Deep Probabilistic Modelling with Gaussian Processes

Neil D. Lawrence

ML = data + models → prediction. But predictions alone aren’t enough — we need to make decisions. To combine data and model we need: (1) a prediction function, and (2) an objective function. Sources of uncertainty: scarcity of training data, mismatch of prediction functions, uncertainty in the objective/cost function.

Following MacKay (1992) and Neal (1994): take a probabilistic approach.

1. Neural Networks as Probabilistic Models

A neural network computes:

$f(\mathbf{x}) = \mathbf{W}_2^\top \phi(\mathbf{W}_1, \mathbf{x})$

where $\phi$ is a nonlinear activation. This is linear in the parameters $\mathbf{W}_2$ but nonlinear in the inputs — adaptive basis functions. $\mathbf{W}_1$ are fixed for a given analysis; in ML we optimize both $\mathbf{W}_1$ and $\mathbf{W}_2$ .

Probabilistic inference:

$\mathbf{y}$ ← data
$p(\mathbf{y}^*, \mathbf{y})$ ← model (joint distribution over world)
$p(\mathbf{y}^* \mid \mathbf{y})$ ← prediction (posterior)

The goal: $p(\mathbf{y}^* \mid \mathbf{y}, \mathbf{X}, \mathbf{x}^*)$ — the predictive distribution at a new point $\mathbf{x}^*$ .

The likelihood of a data point: $p(\mathbf{y} \mid \mathbf{x}, \mathbf{W})$ . Under iid noise (the iid assumption is about the noise, not the underlying function):

$p(\mathbf{y} \mid \mathbf{X}, \mathbf{W}) = \prod_i p(y_i \mid \mathbf{x}_i, \mathbf{W})$

Commonly Gaussian likelihood; MLE for supervised learning. With priors over latents, you get unsupervised learning.

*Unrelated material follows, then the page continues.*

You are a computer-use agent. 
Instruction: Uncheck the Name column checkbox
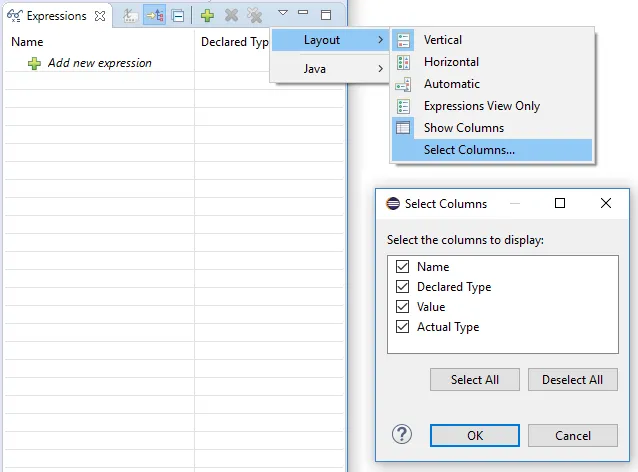[403, 267]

Graphical models represent joint distributions through conditional dependencies (e.g., Markov chains). Performing inference is easy to write down but computationally challenging — high-dimensional integrals.

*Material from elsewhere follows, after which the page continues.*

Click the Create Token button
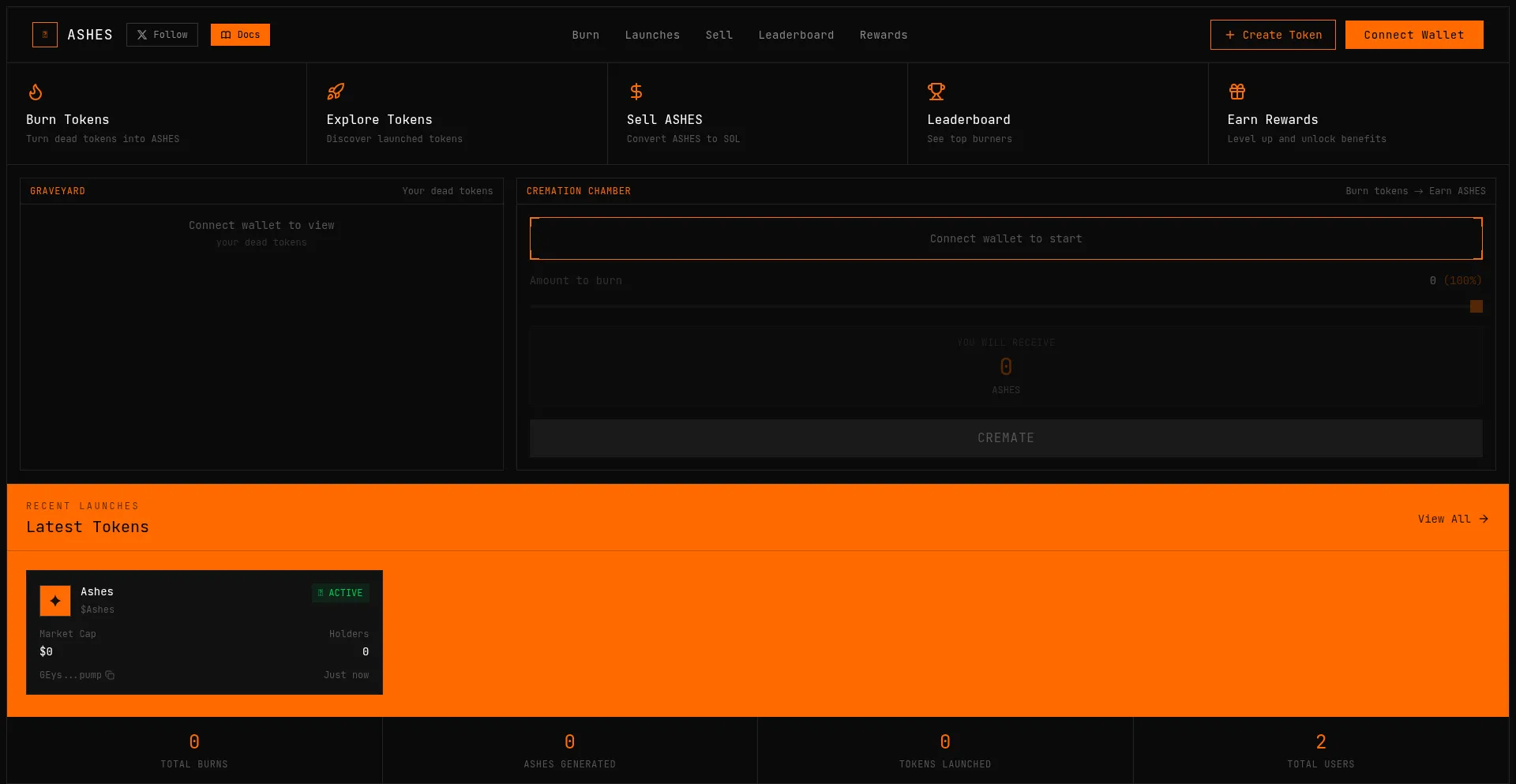 point(1273,35)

2. From Neural Networks to Gaussian Processes

Fix $\mathbf{W}_1$ . Place a Gaussian prior over $\mathbf{W}_2$ :

$\mathbf{W}_2 \sim \mathcal{N}(0, \sigma^2 \mathbf{I})$

Since sums and scalings of Gaussians are Gaussian, marginalizing out $\mathbf{W}_2$ gives:

$p(\mathbf{y}) = \int p(\mathbf{W}_2)\, p(\mathbf{y} \mid \mathbf{W}_2)\, d\mathbf{W}_2$

$\mathbf{y}$ is distributed with zero mean and covariance $\mathbf{K} = \Phi \Phi^\top / H$ where $\Phi$ is the design matrix of activations. A neural network with a Gaussian prior over its output weights is already a Gaussian process — but a degenerate one.

Degeneracy: the rank of $\mathbf{K}$ is at most $H$ (the number of hidden units). As $n \to \infty$ , the covariance matrix is not full rank: $|\mathbf{K}| = 0$ . The model can’t respond to new data as it comes in — it’s parametric.

Neal’s insight (1994): take $H \to \infty$ . Sample infinitely many hidden units in the kernel function. The prior doesn’t need to be Gaussian. Scale output variance down as $H$ increases. You get a non-degenerate Gaussian process.

3. Gaussian Processes

A GP is a distribution over functions: any finite collection of function values $\{f(\mathbf{x}_1), \ldots, f(\mathbf{x}_n)\}$ is jointly Gaussian. Fully specified by:

Mean function: $m(\mathbf{x}) = \mathbb{E}[f(\mathbf{x})]$
Covariance (kernel) function: $k(\mathbf{x}_i, \mathbf{x}_j) = \mathbb{E}[(f(\mathbf{x}_i) - m(\mathbf{x}_i))(f(\mathbf{x}_j) - m(\mathbf{x}_j))]$

The kernel matrix: $K_{ij} = k(\mathbf{x}_i, \mathbf{x}_j)$ .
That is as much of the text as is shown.